Less than one in four security pros believe GDPR will protect user data
Security professionals in Europe are doubting whether user privacy will ever be fully achieved, in spite of mandatory data protection now required under the recently enforced General Data Protection Regulation (GDPR).
The growing skepticism toward the legislation, enacted in May of this year, was cast in new research published by the organizers of Black Hat Europe ahead of its annual meeting of infosec pros in December.
Similar to the 2018 Black Hat USA Attendee Survey, this latest report solicited answers from 132 experts from across Europe, gauging the current challenges facing those working within the sector to keep both critical infrastructure and users secure.

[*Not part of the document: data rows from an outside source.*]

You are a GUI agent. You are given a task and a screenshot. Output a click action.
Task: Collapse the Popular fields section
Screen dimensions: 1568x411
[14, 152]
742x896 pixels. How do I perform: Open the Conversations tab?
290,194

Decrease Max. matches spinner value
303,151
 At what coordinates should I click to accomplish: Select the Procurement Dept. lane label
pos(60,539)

With that in mind, nearly two-thirds (65%) of those interviewed cited the likelihood of a successful nation-state sponsored cyber-attack hitting a major European network over the next two years, putting sophisticated and targeted attacks as the number one concern for more than half of respondents.

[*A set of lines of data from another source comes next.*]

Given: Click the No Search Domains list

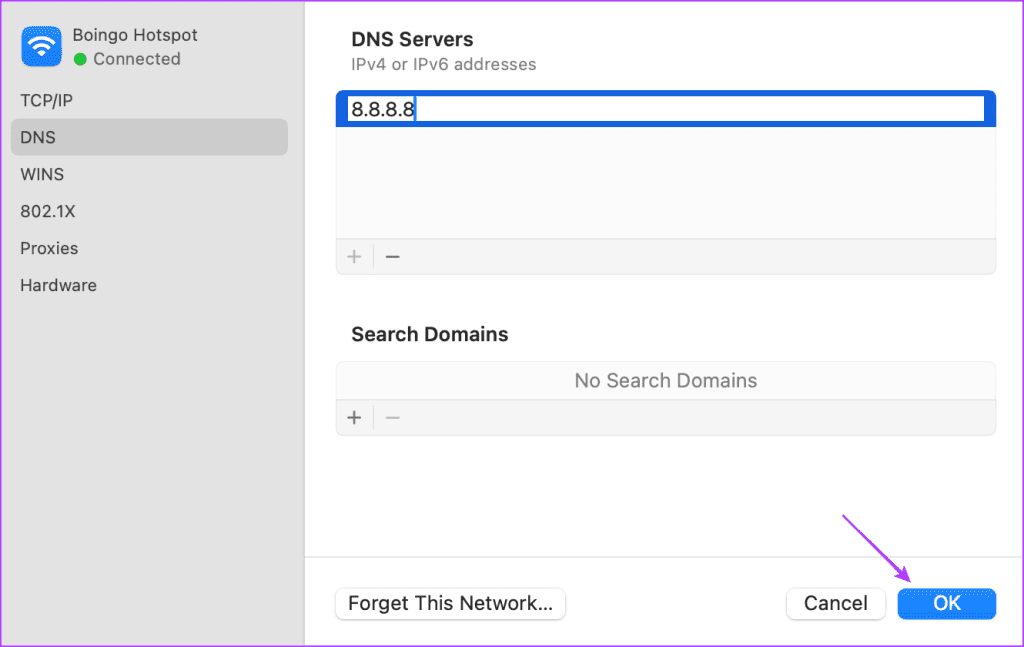Looking at the screenshot, I should click(x=665, y=381).
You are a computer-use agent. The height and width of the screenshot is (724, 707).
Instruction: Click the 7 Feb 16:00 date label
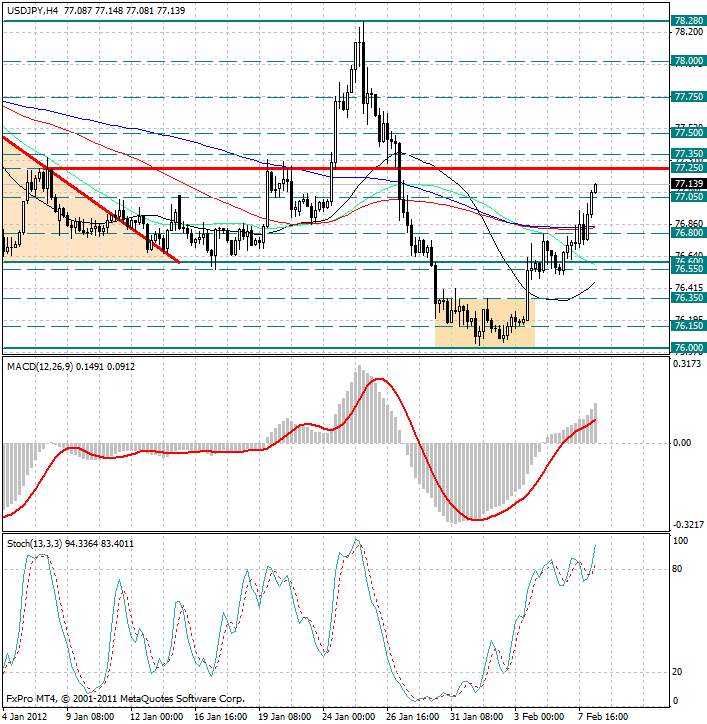tap(602, 716)
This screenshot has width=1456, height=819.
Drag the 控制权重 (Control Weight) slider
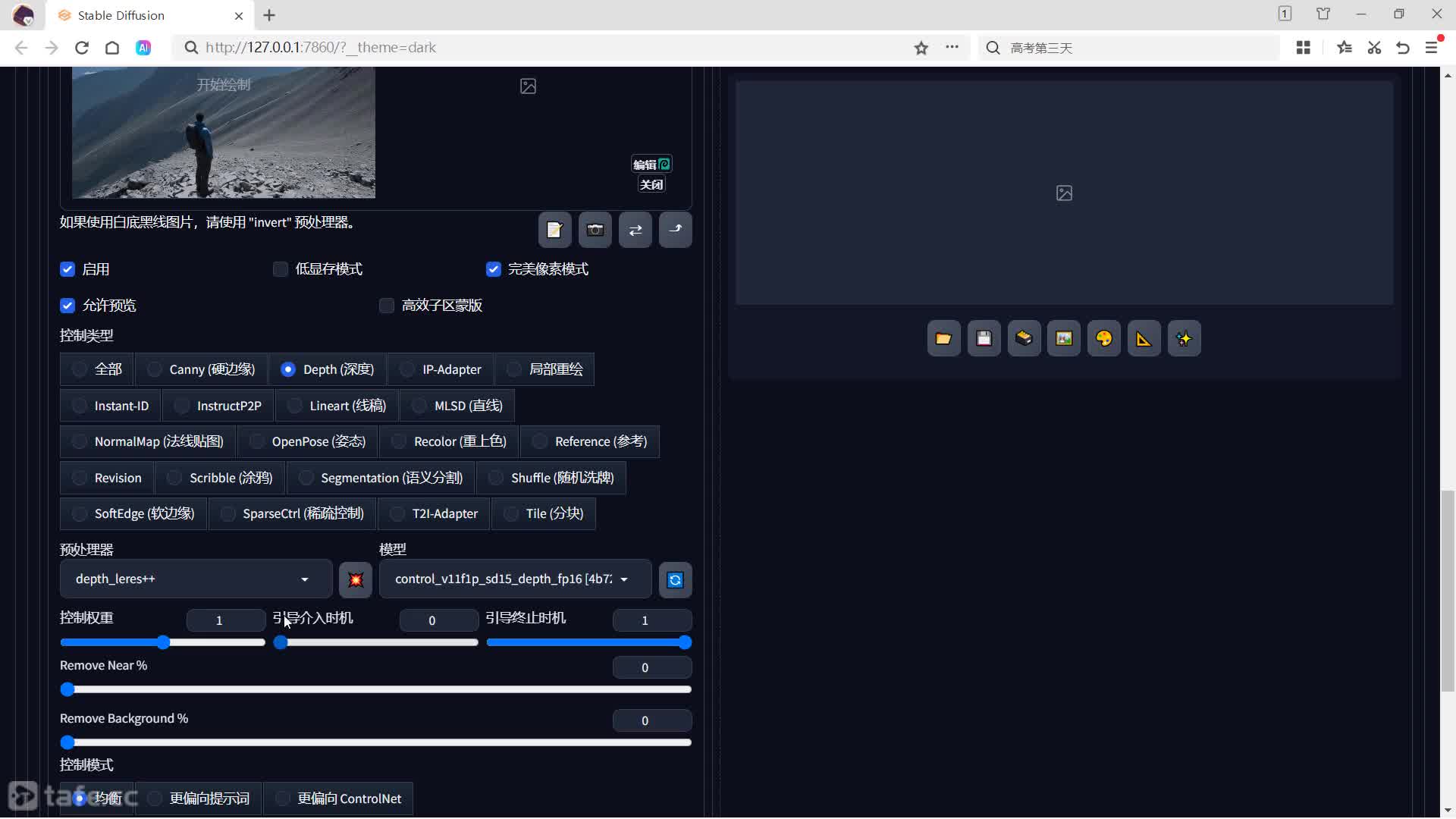point(162,642)
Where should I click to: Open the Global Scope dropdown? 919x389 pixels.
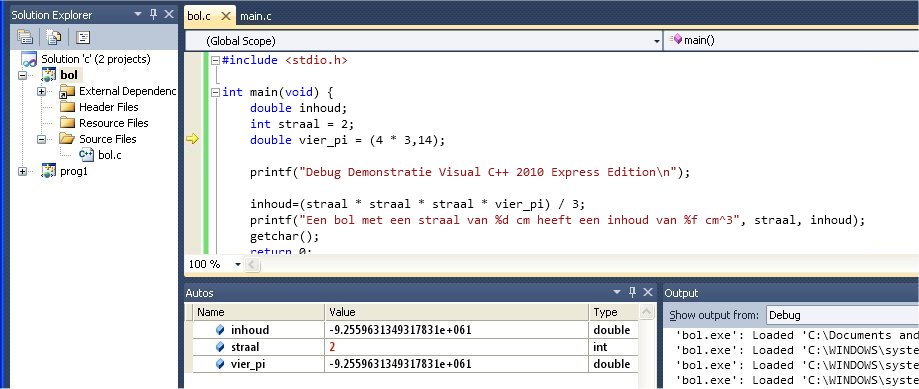coord(424,40)
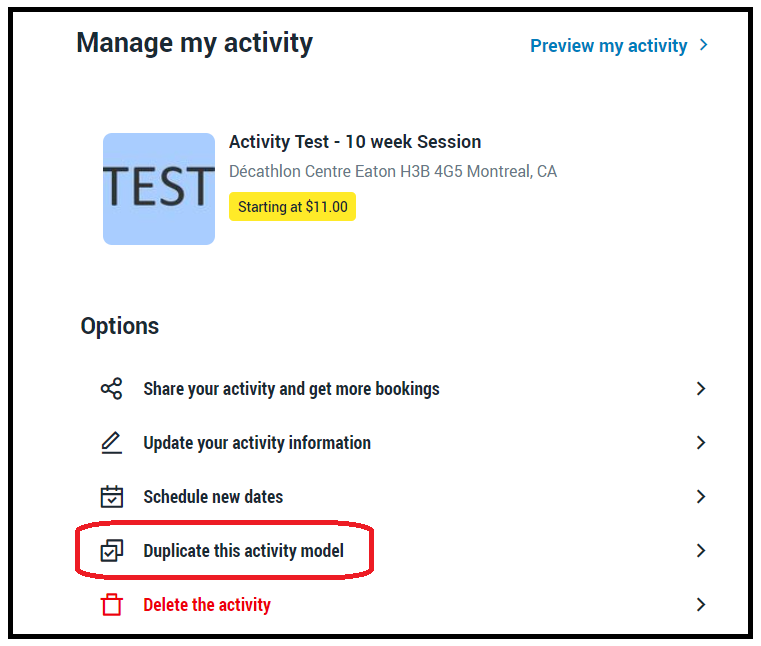Click the arrow beside Preview my activity
The width and height of the screenshot is (761, 646).
[x=704, y=45]
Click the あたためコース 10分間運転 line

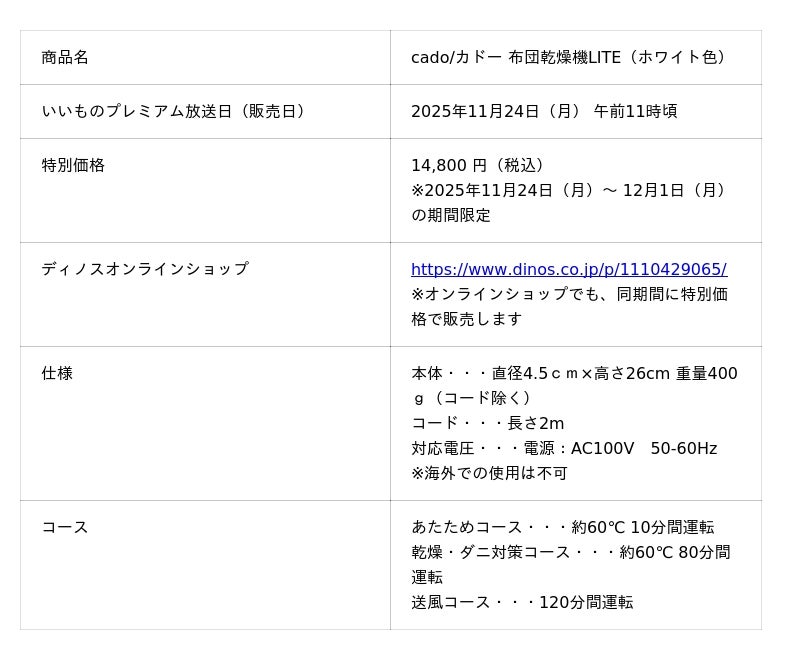(x=562, y=527)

Running parallel to the feeling stateside, insider threats were perceived as the weakest link in the defenses of 42% of European security workers, mostly due to end users falling for phishing scams and social engineering exploits too easily.
This shaky outlook reflects the need for organizations to maintain a rigorous digital hygiene, which 70% of individuals surveyed believed to have seen in their places of work in light of GDPR.
Despite the dedicated resources to improving security protocol, however, just over a third of respondents were confident that their organization was GDPR compliant, and fewer than one in four believe that the EU legislation will actually assist in protecting user data.
“While GDPR has brought attention to the need to tighten up security by implementing specific regulations, there are still doubts around whether those regulations will truly be effective,” said Steve Wylie, general manager of Black Hat.
Wylie told The Daily Swig that those attending the security event are typically skeptical towards any legislation seeking to strengthen cybersecurity defenses amid heightened data protection.
“They know that the attacker is very savvy and that many systems and applications are vulnerable,” he said, adding that European respondents were still more devoted to improving user privacy compared with their American counterparts, even though US companies operating in Europe are still held accountable to GDPR.
“The USA report touched on social media, the concern certainly stemmed from recent issues with Facebook, while the Europe report casts a wider net and focuses not only on social media companies but wider businesses’ use of personal data,” Wylie said.
The prevalence of open information online appeared to strike the strongest chord with European security professionals, with almost 60% citing the collection and sale of personal data by social media platforms as a bigger threat to user privacy than any insider mistake.
This prompted more than 40% to say that they planned to minimize their social media usage and would advise their organizations to do the same, highlighting how digital education was still needed in order to close the gap in cybersecurity defenses and protect against the likes of spear-phishing campaigns.
“Some of the responses indicate that upper management still is not very well informed about cybersecurity in some organizations,” said Wylie. “Without greater management support and awareness, it is difficult for security teams to get the resources they need.”
A fifth of security professionals think the skills shortage is contributing to the lack of awareness within their organizations, while less than half said they didn’t believe their organizations had the budget to keep up with today’s threats.
Wylie added: “Just under half of those surveyed still don’t have enough security budget to defend against today’s threats – the same number of respondents also don’t think they have enough staff to do so.”
Black Hat Europe takes place in London on December 3-6.